START Task inputs

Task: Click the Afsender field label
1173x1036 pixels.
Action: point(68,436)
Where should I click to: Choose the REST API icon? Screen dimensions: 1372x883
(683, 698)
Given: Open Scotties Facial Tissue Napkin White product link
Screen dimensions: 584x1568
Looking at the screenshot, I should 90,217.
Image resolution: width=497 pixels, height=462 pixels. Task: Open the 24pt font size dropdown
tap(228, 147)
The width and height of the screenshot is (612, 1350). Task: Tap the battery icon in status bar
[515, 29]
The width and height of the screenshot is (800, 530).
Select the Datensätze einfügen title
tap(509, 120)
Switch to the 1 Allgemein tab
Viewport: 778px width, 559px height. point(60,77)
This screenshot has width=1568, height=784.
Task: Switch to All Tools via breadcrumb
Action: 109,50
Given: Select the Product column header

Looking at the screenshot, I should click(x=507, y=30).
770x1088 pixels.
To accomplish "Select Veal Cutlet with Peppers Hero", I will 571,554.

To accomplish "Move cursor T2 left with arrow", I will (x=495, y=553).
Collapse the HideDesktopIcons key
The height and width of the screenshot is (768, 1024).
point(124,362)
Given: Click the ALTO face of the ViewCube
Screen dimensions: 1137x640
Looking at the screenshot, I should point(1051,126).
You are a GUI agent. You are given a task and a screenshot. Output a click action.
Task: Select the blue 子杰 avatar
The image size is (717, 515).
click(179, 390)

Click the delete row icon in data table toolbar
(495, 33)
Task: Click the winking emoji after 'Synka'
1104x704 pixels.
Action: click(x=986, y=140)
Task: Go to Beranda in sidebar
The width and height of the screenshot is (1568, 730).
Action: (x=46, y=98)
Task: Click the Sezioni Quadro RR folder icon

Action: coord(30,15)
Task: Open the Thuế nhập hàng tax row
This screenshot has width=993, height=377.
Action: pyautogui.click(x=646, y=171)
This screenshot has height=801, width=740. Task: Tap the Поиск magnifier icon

END Task inputs

* What the task asks:
Please reproduce all of the entries above exactly as they appear.

* Written solution:
Task: Click the Afsender field label
1173x1036 pixels.
Action: point(68,436)
Where should I click to: Choose the REST API icon? Screen dimensions: 1372x883
(683, 698)
Given: Open Scotties Facial Tissue Napkin White product link
Screen dimensions: 584x1568
Looking at the screenshot, I should 90,217.
Image resolution: width=497 pixels, height=462 pixels. Task: Open the 24pt font size dropdown
tap(228, 147)
The width and height of the screenshot is (612, 1350). Task: Tap the battery icon in status bar
[515, 29]
The width and height of the screenshot is (800, 530).
Select the Datensätze einfügen title
tap(509, 120)
Switch to the 1 Allgemein tab
Viewport: 778px width, 559px height. point(60,77)
This screenshot has width=1568, height=784.
Task: Switch to All Tools via breadcrumb
Action: 109,50
Given: Select the Product column header

Looking at the screenshot, I should click(x=507, y=30).
770x1088 pixels.
To accomplish "Select Veal Cutlet with Peppers Hero", I will 571,554.

To accomplish "Move cursor T2 left with arrow", I will (x=495, y=553).
Collapse the HideDesktopIcons key
The height and width of the screenshot is (768, 1024).
point(124,362)
Given: Click the ALTO face of the ViewCube
Screen dimensions: 1137x640
Looking at the screenshot, I should point(1051,126).
You are a GUI agent. You are given a task and a screenshot. Output a click action.
Task: Select the blue 子杰 avatar
The image size is (717, 515).
click(179, 390)

Click the delete row icon in data table toolbar
(495, 33)
Task: Click the winking emoji after 'Synka'
1104x704 pixels.
Action: click(x=986, y=140)
Task: Go to Beranda in sidebar
The width and height of the screenshot is (1568, 730).
Action: (x=46, y=98)
Task: Click the Sezioni Quadro RR folder icon

Action: coord(30,15)
Task: Open the Thuế nhập hàng tax row
This screenshot has width=993, height=377.
Action: pyautogui.click(x=646, y=171)
This screenshot has height=801, width=740. Task: Tap the Поиск magnifier icon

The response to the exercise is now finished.